The decision to target helpers was justified by a very muddled Labour Secretary Law Chi-kwong, who described them as being a “high-risk group”. He pointed out that getting them tested and vaccinated was vital because they were often responsible for looking after the young and elderly.

Foreign domestic workers under ban on public gathering of more than four people amid coronavirus pandemic. Photo: United Social Press.

This may well be the case but why then are the young and elderly not also being tested if, as Law claims, there is likely to be a danger of “cross-family infections”? Maybe in his mind transmission only works in one direction; an assertion based on zero evidence.

Evidence aside, the reason for targeting domestic helpers is because they are deemed to be “guilty” of spending their days off with friends who are also “guilty” of being domestic helpers. Moreover the manner in which they gather leads to “anti-social behaviour” as it tends to involve eating and drinking. Clearly such activities are not commonplace among other Hong Kong residents.

The charge sheet against these potential virus carriers is long and topped by the observation that they live with their employers, something they are required to do by law.

Demonising and pointing fingers at this group of foreigners, who enjoy very few rights in Hong Kong, is a convenient way of dodging the real issues.

Foreign domestic workers wait in line under the sun to get Covid-19 tests.

The fact that they also tend to have somewhat darker skin colouring and are overwhelmingly female adds a particularly odorous tinge to the implicit racism in this matter.

While there is no evidence that domestic workers are the primary disease spreaders, there is evidence of considerable contagion emanating from wealthy matrons attending dance classes with good-looking male hosts.

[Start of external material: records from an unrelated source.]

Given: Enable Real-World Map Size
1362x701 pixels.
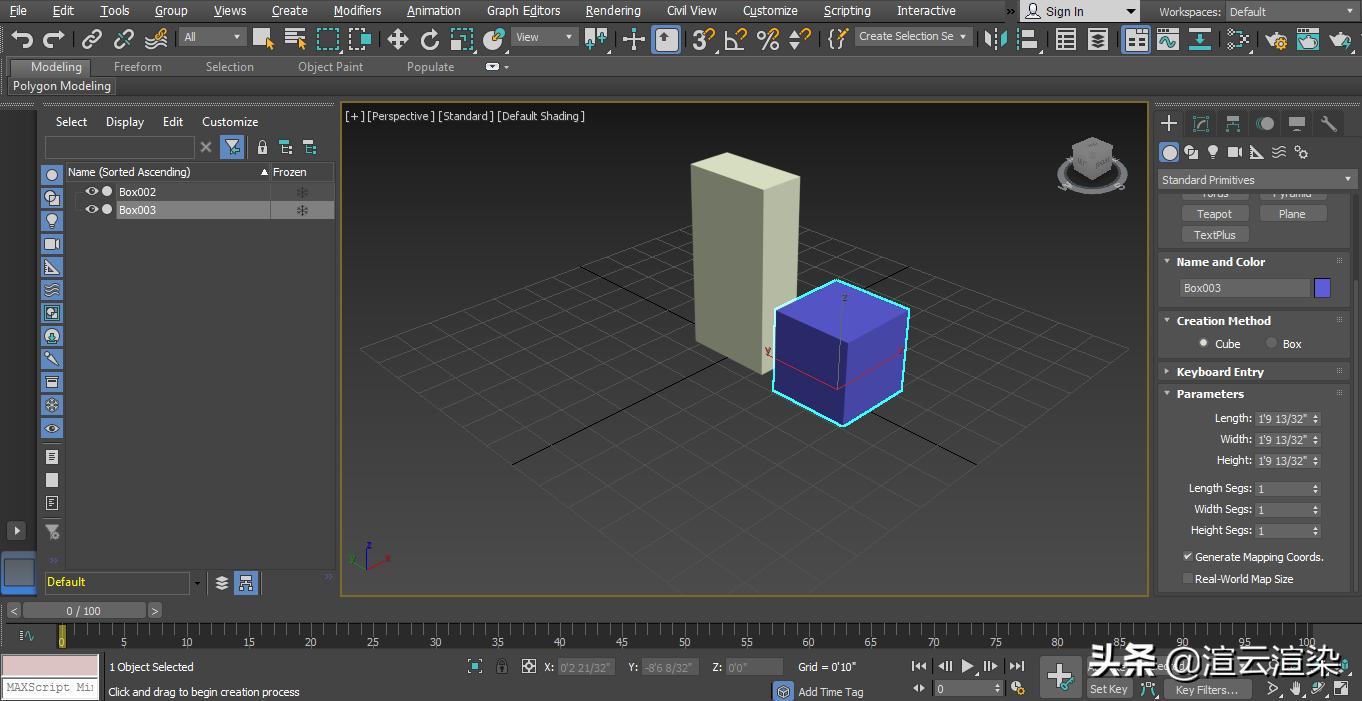Looking at the screenshot, I should pyautogui.click(x=1188, y=579).
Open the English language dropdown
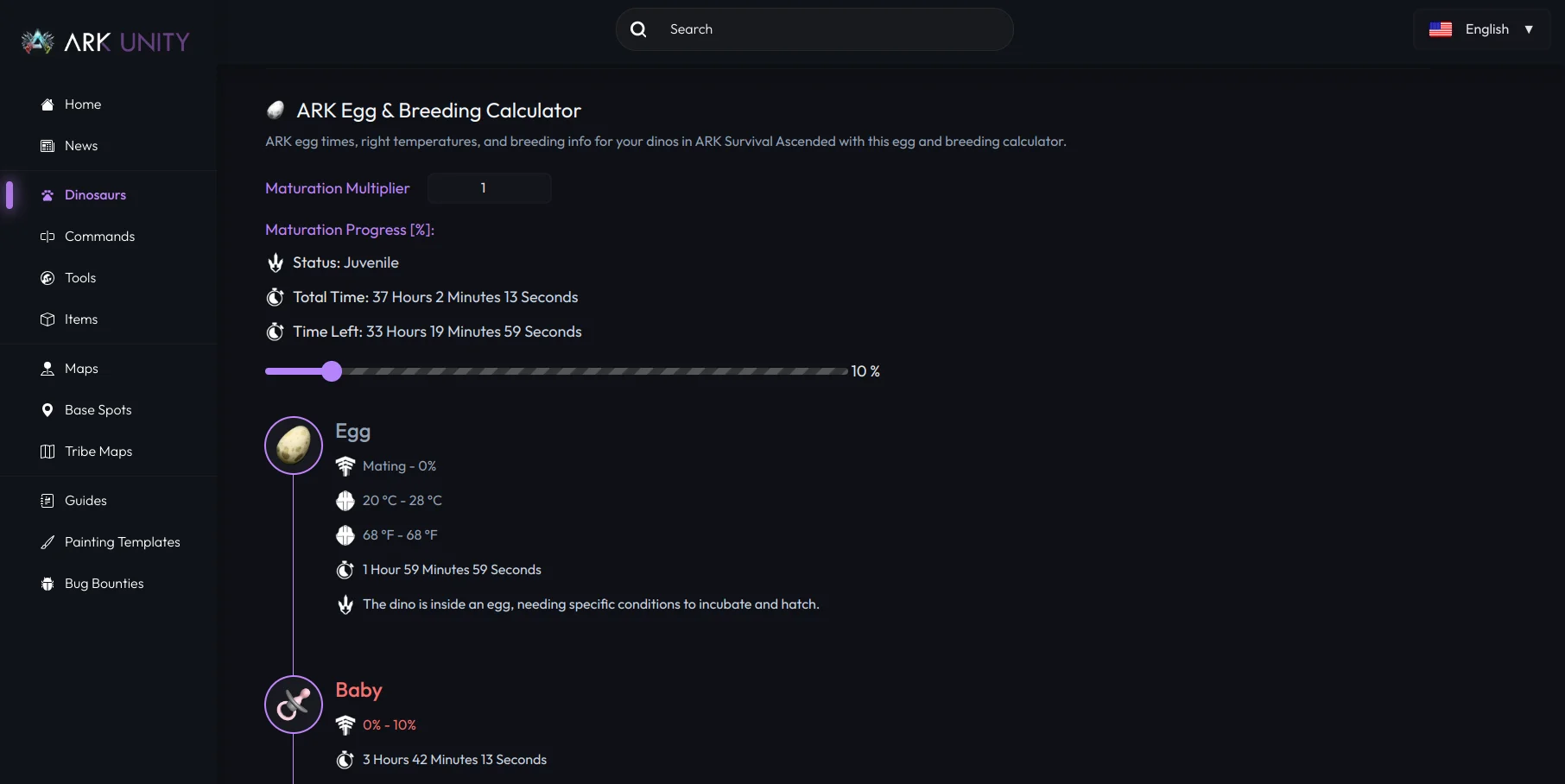The height and width of the screenshot is (784, 1565). pos(1481,29)
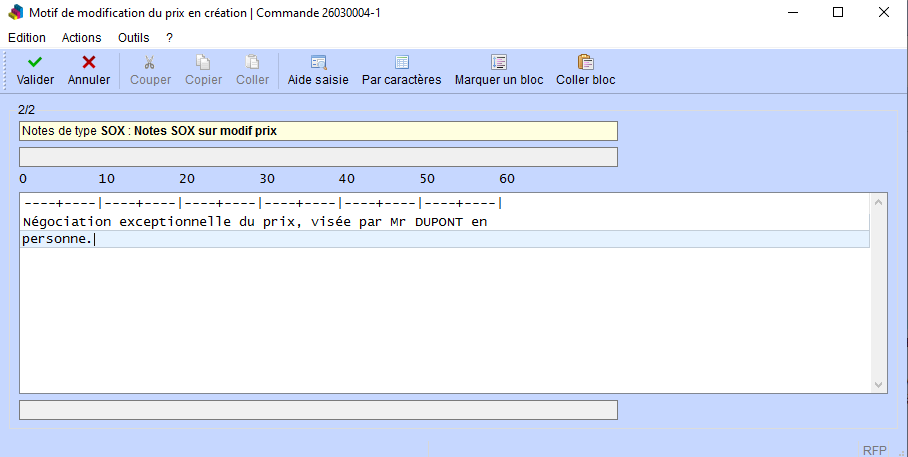Click the Coller bloc icon
This screenshot has width=908, height=457.
[585, 62]
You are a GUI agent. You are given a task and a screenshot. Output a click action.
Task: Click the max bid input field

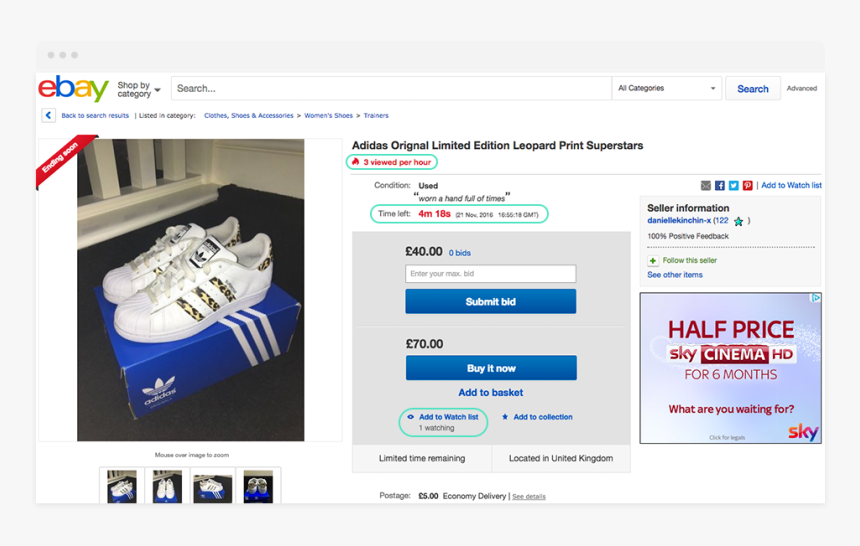coord(490,274)
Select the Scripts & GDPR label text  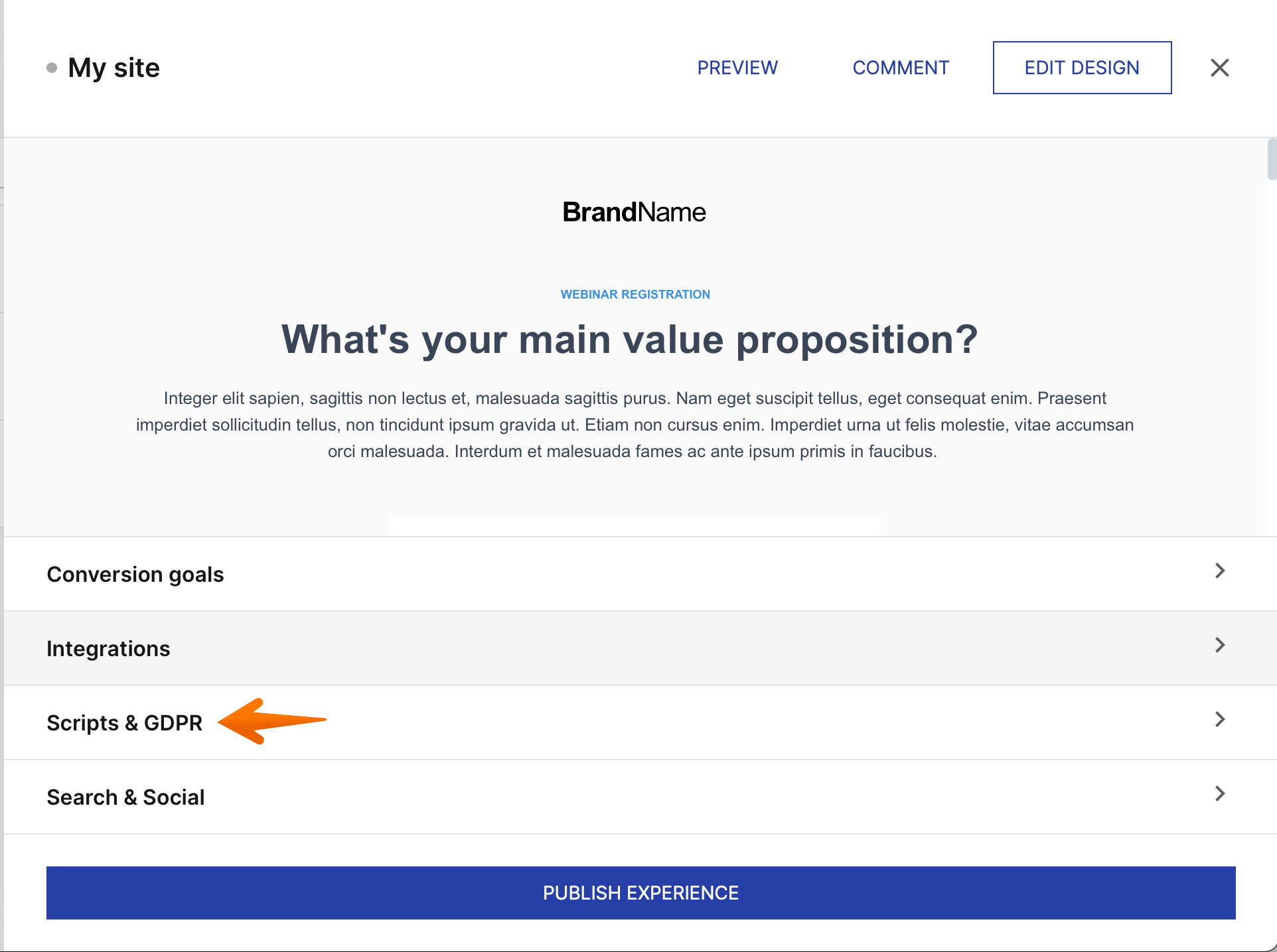124,723
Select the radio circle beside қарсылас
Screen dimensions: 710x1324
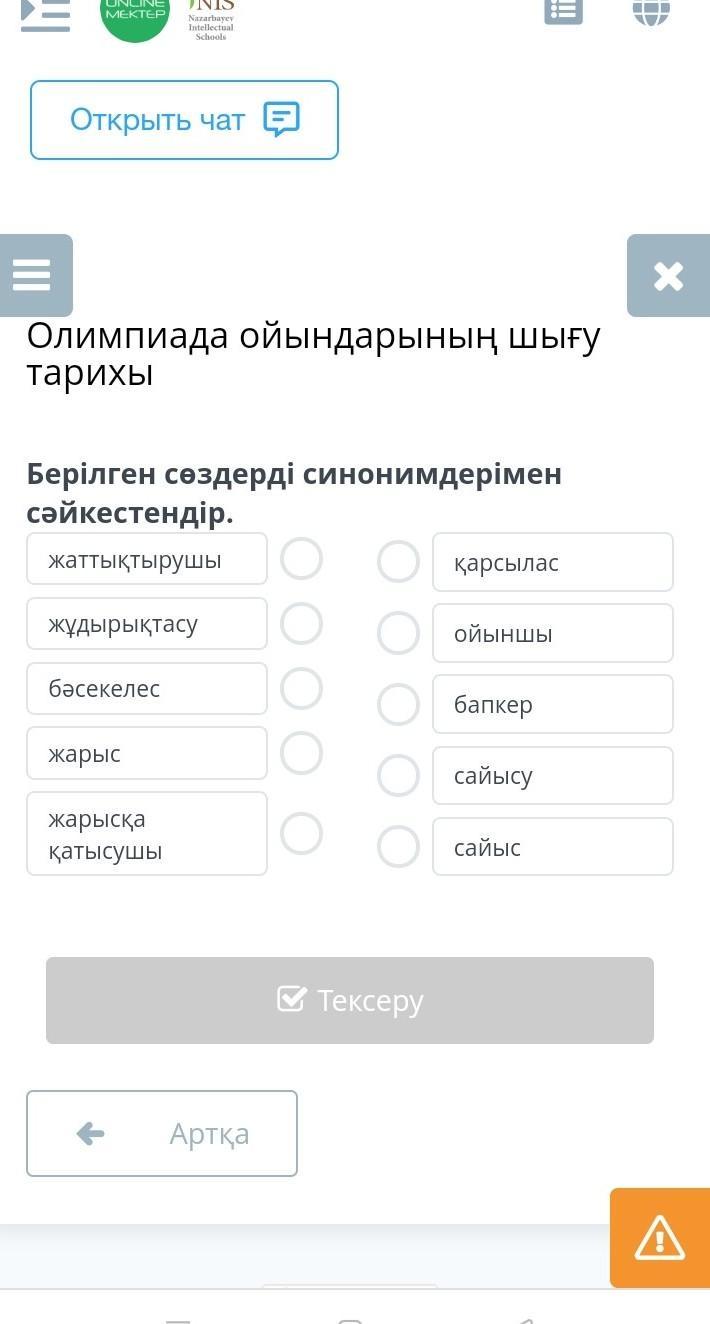coord(398,562)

And then there was the epic cluster of infections emanating from a gym populated by well-heeled yuppies. We still await a mass targeting of dancing ladies and gym-goers.

However it appears that even the Lam administration is capable of being embarrassed by the zeal of its officials. The Chief Executive in Name Only (CENO) was forced into something of a backtrack, as ever with no admission of fault, saying that perhaps the requirements for helpers’ compulsory inoculation might have gone too far and would need to be re-examined.

Were this an isolated incident of racism, it would be quite bad enough. However dramatic lockdowns of areas notably populated by people of South Asian origin marked the start of an entirely spurious programme of area lockdowns, notable for their lavish expenditure of public resources in return for practically no medical benefit as the resulting tests unearthed practically no one with the virus.

Coronavirus lockdown in Sai Ying Pun on Monday. Photo: Michael Ho/Studio Incendo.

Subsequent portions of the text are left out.